Generally speaking, it is complicated to give a percentage of confidence: the notion is too flexible, and the risks too variable. In addition, it is often a human who will quantify the trust to be granted, and it is difficult for us to differentiate between a trust of 67% and a trust of 68%… To overcome this, we often use a set of values ​​(” totally confident”, “not very credible”…) to express a quantity of confidence, and we define mathematical functions which make it possible to aggregate the different dimensions of confidence to obtain a score.

Reduce doubt and measure uncertainty

If doubt still exists, we can nevertheless strengthen confidence. For example, by using several authentication methods simultaneously: this is called multi-factor authentication. You have already used it when you are asked to provide both a username and a password, then asked for a code by SMS. In this case, trust is built because you have proven that you know something (your credentials) and that you own something (your phone).

Uncertainty is a companion notion to trust, since trust cannot be absolute. We classically distinguish two dimensions in uncertainty: random and epistemic. Random uncertainty is irreducible and refers to the intrinsic variability of an event, such as a coin toss for example. Epistemic uncertainty comes from a lack of knowledge and could be reduced by collecting more information: it is possible to establish whether a coin is biased and what its bias is by performing a sufficient number of tosses, and therefore reduce this uncertainty.

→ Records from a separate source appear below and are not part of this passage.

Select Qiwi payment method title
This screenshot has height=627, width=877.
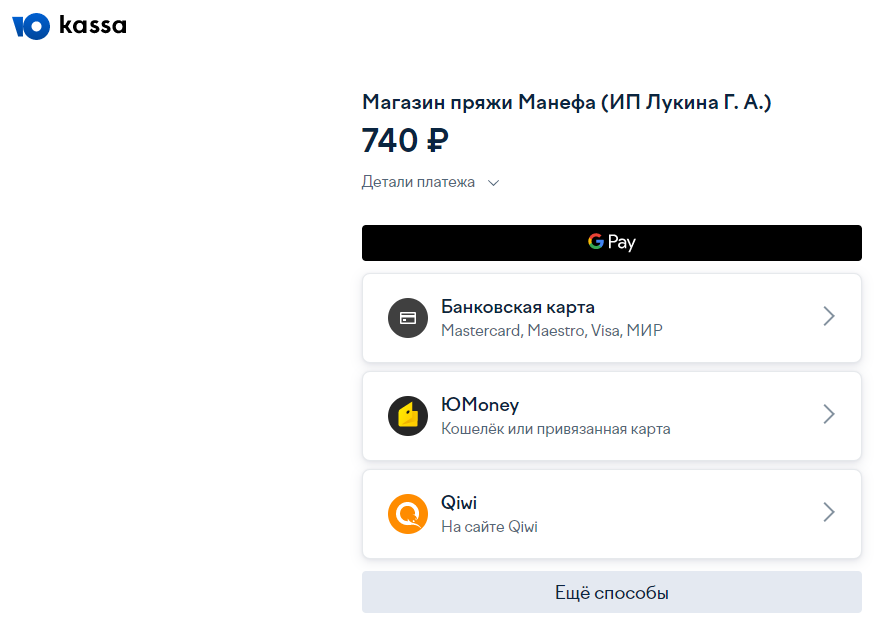[x=459, y=502]
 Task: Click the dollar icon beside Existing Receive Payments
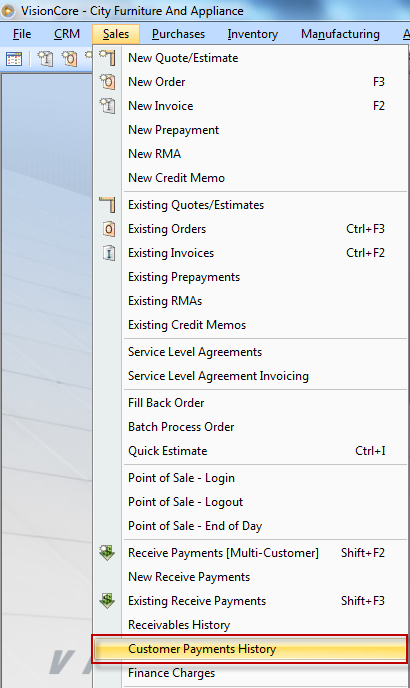pos(107,601)
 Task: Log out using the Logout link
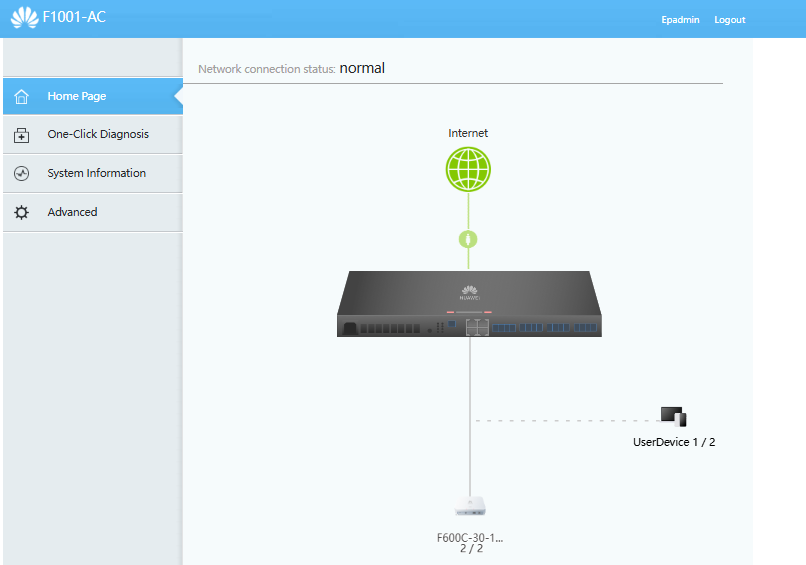click(x=729, y=20)
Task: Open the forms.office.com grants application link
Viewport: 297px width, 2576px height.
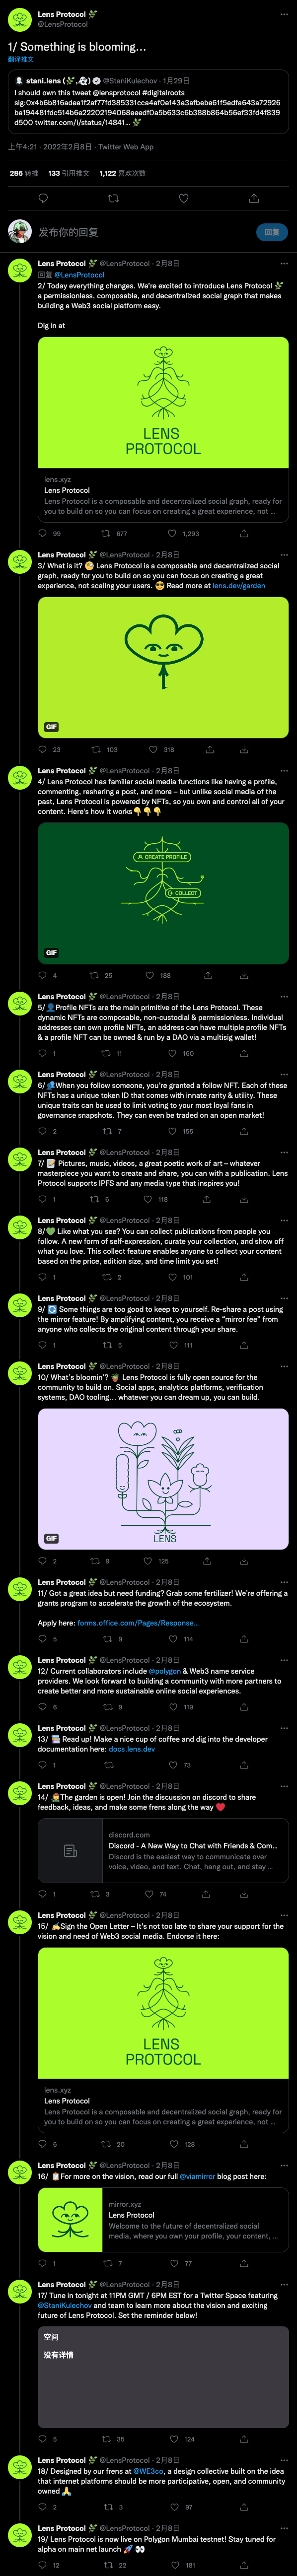Action: click(137, 1623)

Your operator will try to reduce epistemic uncertainty by establishing your profile. If your behavior is usual, it will not arouse his suspicions. If, on the other hand, he is unusual, he will try to strengthen his confidence by offering you a challenge. You have probably already had to give a code sent by SMS when you go abroad, or connect from an unusual network. The entity you are communicating with is trying to increase its trust by lowering its epistemic uncertainty. The same applies when you have forgotten your password: if we come back to the trust question mentioned above, this is when you will be asked to answer it again.

Towards more confidence

This information that we ask you is therefore not used to profile you, but to establish confidence in your identity. There is therefore no risk of disclosure of your private life or exploitation of your personal data without your consent in this case. On the other hand, we have in fact already collected enough information to establish your profile, except that this collection was done automatically: by recording your connection habits, the machines from which you connect, and the way you work. .

In most computer systems, suspicious activity results in an alert. This alert must be examined and processed, which is long and tedious, and their number makes work related to IT security difficult in real time. However, 80 to 90% of alerts are benign! It is therefore necessary to reduce uncertainty as much as possible. In this area, the trend is towards an increase in the types of data collected and the massive use of artificial intelligence to improve the quality of confidence score estimation.